FILE PHOTO: Tedros Adhanom Ghebreyesus, Director General of the World Health Organization (WHO), speaks in Geneva, Switzerland, January 18, 2021. Christopher Black/WHO/Handout via REUTERS

It is a travesty that some countries still have not had enough access to vaccines to begin inoculating health workers and the most vulnerable people against COVID-19, the head of the World Health Organization said on Tuesday.

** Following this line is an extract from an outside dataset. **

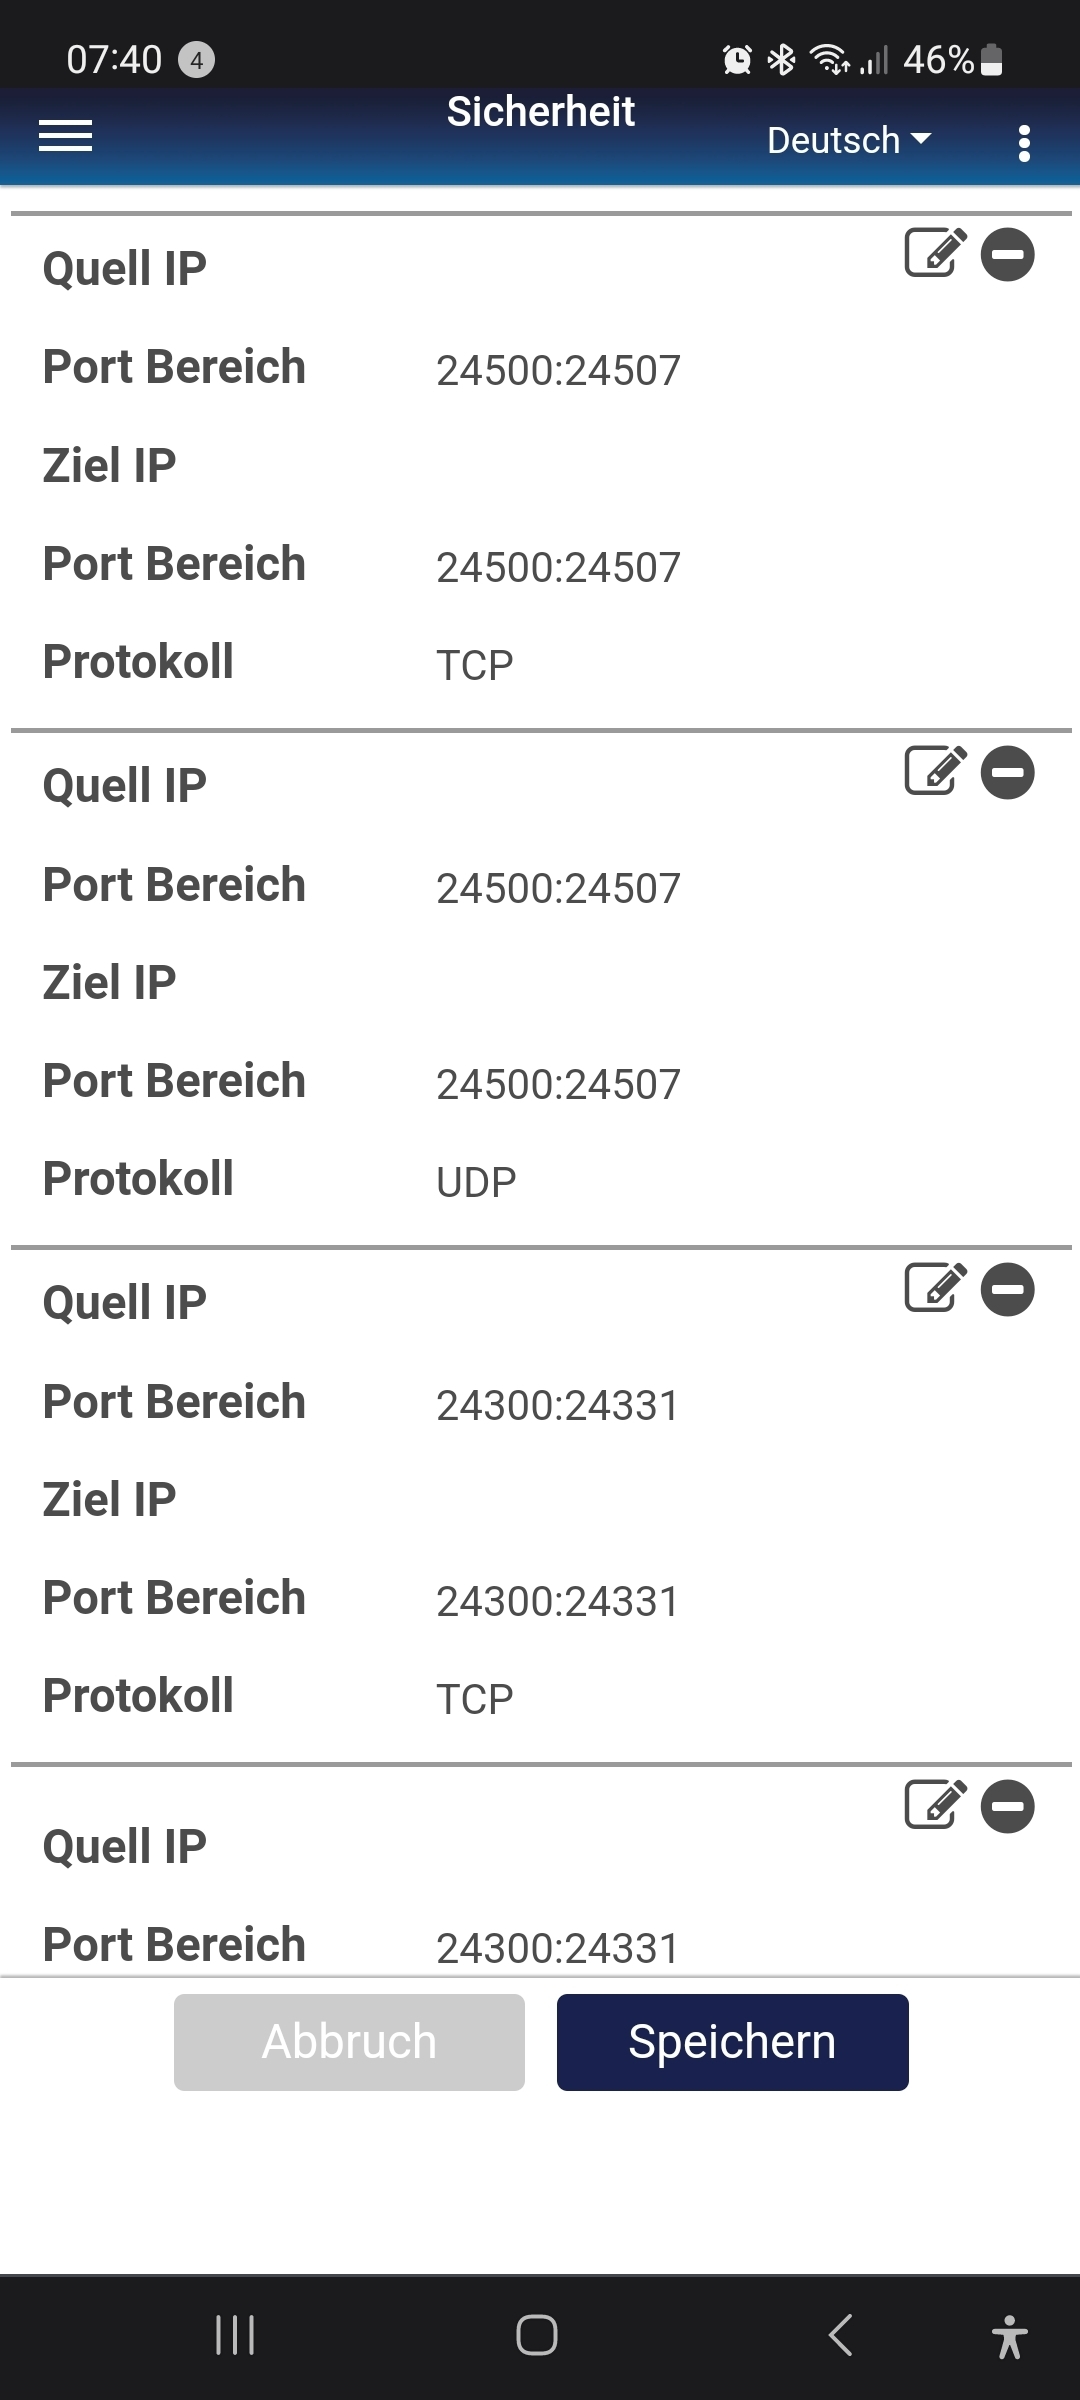Expand the Deutsch language dropdown
Screen dimensions: 1080x2400
point(849,140)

"Scaling up production and equitable distribution remains the major barrier to ending the acute stage of the COVID-19 pandemic," WHO Director-General Tedros Adhanom Ghebreyesus told a news conference.

"It's a travesty that in some countries health workers and those at-risk groups remain completely unvaccinated."

The president of Namibia, Hage Geingob, one of several world leaders invited to address the WHO news conference for World Health Day, decried "vaccine apartheid", under which some countries were forced to wait while others received doses.

Geingob said Namibia had received vaccines from "our friends" India and China, but was still waiting for other vaccines despite having paid a deposit for them.

Tedros said Namibia would receive some vaccines from the WHO co-led COVAX programme in around two weeks.